Vers la souveraineté alimentaire...

Si, en théorie, l’agriculture dispose encore de grands espaces pour se développer, en réalité les volumes de terres exploitables sont très inégaux selon les continents et les « meilleures terres sont déjà largement exploitées ». De quoi limiter largement la perspective de réaliser des gains de productions importants.  Une équation bien moins simple à résoudre qu’il n’y paraît.  D’autant que s’il procède d’une logique agricole, l’essor de ce marché international de terres arables répond également à la recherche de placements rémunérateurs par des fonds spéculatifs. Un mouvement de spéculation sans précédent au point que certains experts du sujet utilisent l’expression de « colonisation par l’achat de terres arables ».

De quoi envisager le pire si ces transactions se multiplient.

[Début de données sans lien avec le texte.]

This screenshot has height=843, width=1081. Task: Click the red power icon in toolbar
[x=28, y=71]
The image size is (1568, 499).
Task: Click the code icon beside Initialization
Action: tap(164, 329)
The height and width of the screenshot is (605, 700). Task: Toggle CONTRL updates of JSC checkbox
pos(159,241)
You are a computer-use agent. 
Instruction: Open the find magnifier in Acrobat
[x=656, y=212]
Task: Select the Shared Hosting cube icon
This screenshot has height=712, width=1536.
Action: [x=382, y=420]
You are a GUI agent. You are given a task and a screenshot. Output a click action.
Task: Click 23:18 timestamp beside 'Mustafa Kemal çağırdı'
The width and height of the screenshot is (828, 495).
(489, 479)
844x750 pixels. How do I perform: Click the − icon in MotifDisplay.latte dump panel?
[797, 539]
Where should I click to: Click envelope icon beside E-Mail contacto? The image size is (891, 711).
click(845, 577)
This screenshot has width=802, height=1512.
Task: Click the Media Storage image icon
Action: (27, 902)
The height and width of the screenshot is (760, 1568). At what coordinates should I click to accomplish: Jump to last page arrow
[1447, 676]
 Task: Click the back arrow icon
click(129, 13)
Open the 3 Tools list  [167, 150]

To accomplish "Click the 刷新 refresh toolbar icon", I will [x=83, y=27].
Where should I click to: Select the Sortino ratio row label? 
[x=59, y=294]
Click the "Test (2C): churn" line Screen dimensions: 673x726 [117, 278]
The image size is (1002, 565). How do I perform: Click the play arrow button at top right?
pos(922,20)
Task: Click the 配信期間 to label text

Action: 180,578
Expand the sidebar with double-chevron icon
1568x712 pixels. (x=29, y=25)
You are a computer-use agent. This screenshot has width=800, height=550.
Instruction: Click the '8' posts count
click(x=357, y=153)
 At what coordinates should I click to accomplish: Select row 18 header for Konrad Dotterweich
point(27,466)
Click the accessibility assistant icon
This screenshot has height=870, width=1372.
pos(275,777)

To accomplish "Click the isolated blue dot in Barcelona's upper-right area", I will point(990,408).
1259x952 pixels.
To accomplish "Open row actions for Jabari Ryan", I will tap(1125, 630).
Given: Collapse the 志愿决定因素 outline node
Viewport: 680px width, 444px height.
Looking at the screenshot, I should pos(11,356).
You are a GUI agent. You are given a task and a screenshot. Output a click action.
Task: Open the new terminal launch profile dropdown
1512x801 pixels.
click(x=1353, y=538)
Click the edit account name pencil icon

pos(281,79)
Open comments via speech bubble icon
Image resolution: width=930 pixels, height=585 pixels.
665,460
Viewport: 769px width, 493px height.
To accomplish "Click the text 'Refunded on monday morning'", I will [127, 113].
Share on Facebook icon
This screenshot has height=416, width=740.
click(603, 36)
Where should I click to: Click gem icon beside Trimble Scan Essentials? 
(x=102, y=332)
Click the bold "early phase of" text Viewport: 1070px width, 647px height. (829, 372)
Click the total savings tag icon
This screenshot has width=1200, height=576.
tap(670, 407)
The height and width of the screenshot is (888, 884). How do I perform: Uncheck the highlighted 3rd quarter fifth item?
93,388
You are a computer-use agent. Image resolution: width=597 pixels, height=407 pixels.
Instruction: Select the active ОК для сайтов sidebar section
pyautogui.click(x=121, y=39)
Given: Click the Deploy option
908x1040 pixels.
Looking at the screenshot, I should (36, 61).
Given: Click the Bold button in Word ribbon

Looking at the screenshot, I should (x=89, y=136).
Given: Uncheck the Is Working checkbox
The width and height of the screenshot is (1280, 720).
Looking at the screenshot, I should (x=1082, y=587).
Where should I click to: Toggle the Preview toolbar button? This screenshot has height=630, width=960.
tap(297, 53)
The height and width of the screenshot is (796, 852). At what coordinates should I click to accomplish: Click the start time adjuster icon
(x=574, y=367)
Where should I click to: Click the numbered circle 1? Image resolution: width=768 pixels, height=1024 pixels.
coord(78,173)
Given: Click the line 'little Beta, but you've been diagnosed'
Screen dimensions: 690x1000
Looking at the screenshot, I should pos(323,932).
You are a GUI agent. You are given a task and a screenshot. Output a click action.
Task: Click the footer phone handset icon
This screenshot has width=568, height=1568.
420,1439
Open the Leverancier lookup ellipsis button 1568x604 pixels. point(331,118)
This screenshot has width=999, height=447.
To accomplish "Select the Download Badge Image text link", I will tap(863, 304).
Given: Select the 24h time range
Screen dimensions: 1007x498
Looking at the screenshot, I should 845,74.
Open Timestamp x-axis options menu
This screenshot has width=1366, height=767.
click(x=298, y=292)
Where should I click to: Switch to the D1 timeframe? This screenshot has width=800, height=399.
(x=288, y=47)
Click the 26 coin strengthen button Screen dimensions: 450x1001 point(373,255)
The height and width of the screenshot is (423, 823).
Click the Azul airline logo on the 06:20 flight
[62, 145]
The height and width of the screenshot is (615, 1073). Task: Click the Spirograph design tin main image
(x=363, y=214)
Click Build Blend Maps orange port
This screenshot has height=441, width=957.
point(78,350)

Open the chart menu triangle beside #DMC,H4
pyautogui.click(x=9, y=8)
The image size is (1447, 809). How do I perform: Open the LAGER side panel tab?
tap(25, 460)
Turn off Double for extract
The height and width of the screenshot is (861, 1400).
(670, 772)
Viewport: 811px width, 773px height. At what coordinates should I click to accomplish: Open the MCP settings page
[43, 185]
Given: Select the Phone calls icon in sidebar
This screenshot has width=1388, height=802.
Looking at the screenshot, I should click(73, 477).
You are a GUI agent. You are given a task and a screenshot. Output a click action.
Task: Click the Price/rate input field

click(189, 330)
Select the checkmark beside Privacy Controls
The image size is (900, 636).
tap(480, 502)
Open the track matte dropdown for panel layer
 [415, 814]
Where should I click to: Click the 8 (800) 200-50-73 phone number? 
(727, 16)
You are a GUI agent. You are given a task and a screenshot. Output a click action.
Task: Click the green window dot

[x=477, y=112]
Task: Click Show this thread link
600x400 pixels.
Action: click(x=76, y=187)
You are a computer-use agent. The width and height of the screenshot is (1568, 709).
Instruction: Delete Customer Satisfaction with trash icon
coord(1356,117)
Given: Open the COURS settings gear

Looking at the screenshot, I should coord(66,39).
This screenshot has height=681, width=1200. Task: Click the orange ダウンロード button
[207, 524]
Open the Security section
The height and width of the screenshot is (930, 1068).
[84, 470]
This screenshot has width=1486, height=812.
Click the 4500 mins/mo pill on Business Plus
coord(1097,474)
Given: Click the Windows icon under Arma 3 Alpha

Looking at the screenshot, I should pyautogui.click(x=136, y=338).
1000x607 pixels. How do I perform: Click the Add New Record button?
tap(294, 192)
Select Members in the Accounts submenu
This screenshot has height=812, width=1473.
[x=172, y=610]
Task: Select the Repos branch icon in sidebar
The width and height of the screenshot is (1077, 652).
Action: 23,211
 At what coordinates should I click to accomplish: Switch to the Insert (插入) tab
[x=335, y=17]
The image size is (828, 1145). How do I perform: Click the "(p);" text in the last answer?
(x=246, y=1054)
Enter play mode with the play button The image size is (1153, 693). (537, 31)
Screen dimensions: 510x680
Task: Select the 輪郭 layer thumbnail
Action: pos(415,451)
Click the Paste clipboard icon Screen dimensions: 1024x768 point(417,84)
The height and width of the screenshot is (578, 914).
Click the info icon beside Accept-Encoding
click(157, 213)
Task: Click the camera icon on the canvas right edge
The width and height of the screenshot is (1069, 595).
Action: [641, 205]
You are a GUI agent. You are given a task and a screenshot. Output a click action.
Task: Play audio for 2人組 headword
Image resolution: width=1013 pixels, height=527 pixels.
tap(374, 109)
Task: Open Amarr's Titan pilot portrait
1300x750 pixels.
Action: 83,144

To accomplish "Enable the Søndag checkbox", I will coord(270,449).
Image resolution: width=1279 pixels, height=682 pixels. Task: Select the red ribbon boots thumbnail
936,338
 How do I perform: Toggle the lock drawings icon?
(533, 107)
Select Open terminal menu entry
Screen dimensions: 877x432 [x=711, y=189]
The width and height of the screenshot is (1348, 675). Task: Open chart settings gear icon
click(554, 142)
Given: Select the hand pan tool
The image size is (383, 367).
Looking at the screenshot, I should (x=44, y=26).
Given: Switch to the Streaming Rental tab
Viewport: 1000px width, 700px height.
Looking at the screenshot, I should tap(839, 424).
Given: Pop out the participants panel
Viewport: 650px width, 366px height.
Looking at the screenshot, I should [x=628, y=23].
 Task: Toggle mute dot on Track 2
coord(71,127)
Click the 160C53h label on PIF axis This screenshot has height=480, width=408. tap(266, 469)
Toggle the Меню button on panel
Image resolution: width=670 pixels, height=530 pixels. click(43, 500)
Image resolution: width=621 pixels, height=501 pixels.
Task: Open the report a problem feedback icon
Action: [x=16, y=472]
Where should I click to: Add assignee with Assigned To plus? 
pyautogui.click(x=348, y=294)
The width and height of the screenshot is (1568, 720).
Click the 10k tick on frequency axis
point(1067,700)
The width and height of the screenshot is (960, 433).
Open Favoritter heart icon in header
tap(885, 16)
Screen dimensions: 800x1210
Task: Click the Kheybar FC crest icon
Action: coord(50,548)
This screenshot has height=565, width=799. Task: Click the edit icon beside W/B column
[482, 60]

Virginie Raisson n’exclut ainsi pas que dans les continents vendeurs les plus touchés que sont aujourd’hui l’Afrique, l’Asie et l’Amérique Latine,  la perte de souveraineté agricole au profit d’acquéreurs étrangers et privés suscite des troubles sociaux ou « une hostilité croissante de la population à l’égard de ce type d’investissements ».

Car l’impact de ces investissements massifs sur le niveau de vie des populations locales n’est pas démontré. Contesté même. Plusieurs acteurs, ONG notamment, dénoncent cet accaparement prédateur de terres et défendent le concept de souveraineté alimentaire, faisant des populations locales l’acteur principal de toute décision liée à l’exploitation agricole de leurs terres.